Transitions Initiative Cambodia (March 2011)
IOFA determined last summer that youth still in orphanage care in and around Phnom Penh, Cambodia presented “risk factors” that suggested they would be vulnerable to exploitation, violence, drug use, and other dangerous trajectories upon their exit from care. This March, we returned to Cambodia to find youth and young adults who had already left orphanage care. We aimed to learn about their experiences and begin to understand general trajectories for care leavers, to determine whether they are indeed vulnerable, and if so, what kinds of services might support them.
Based on our research with 27 care leavers, which included focus groups, interviews, home visits, and an analysis that includes a comprehensive literature review, IOFA has published its latest findings: Research Report: Transitions Initiative Cambodia (March 2011).
The literature review includes findings which highlight the dangers of orphanage tourism and the effects of institutionalization.
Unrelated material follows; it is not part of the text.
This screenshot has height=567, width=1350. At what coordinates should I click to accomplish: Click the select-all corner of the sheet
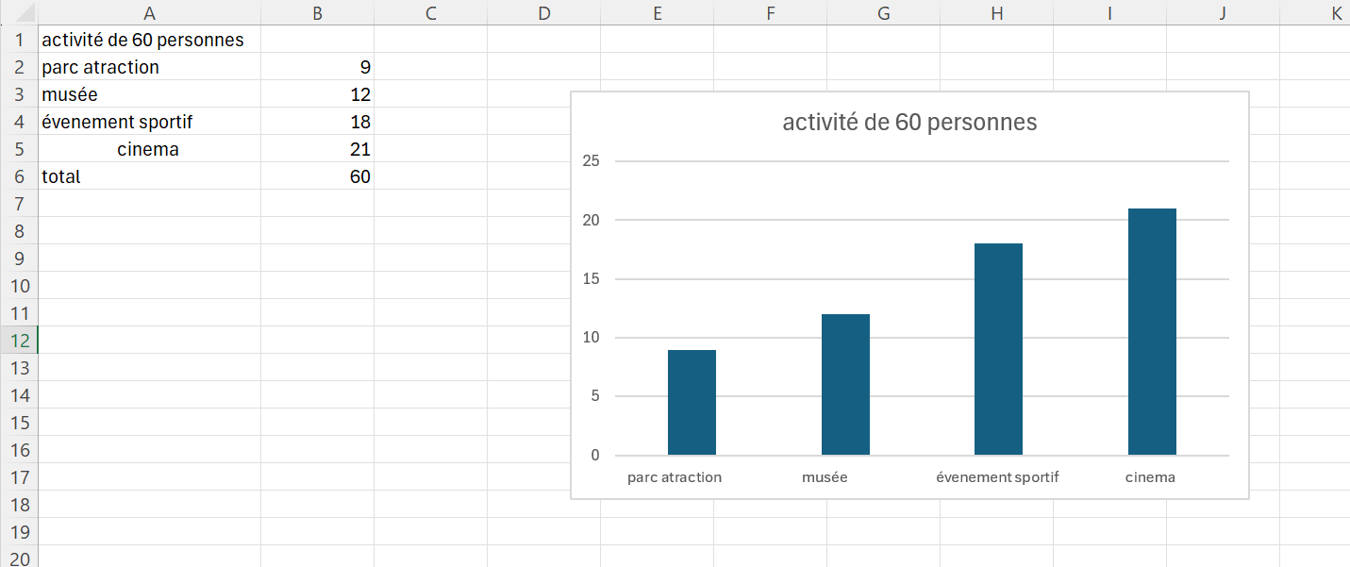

Main points from the fieldwork include reports from the youth of labor trafficking and exploitation, physical abuse within the orphanage, homelessness, extreme poverty, and severe psychological distress. The report further highlights the relatively high education of care leavers in Cambodia, which does not appear to help care leavers achieve financial stability. We conclude the following:
“Based on this group, it does not appear that families are misguided in believing that their children would receive an education while in orphanage care; however, it does appear that education alone within the context of institutionalization is insufficient. Their institutionalization – a childhood of emotional neglect, social isolation, disorganized attachments, and repeated traumas – has negated the value of the education for which they were placed in orphanage care.”
The report outlines our upcoming project, the Transitions Initiative, details of which can be found on our website. Discussion of trends identified in the field work can be found on our blog, http://www.iofa-talk.blogspot.com.
For a copy of the full report, please contact IOFA at email@example.com (Susan Rosas) or firstname.lastname@example.org (Shelby French).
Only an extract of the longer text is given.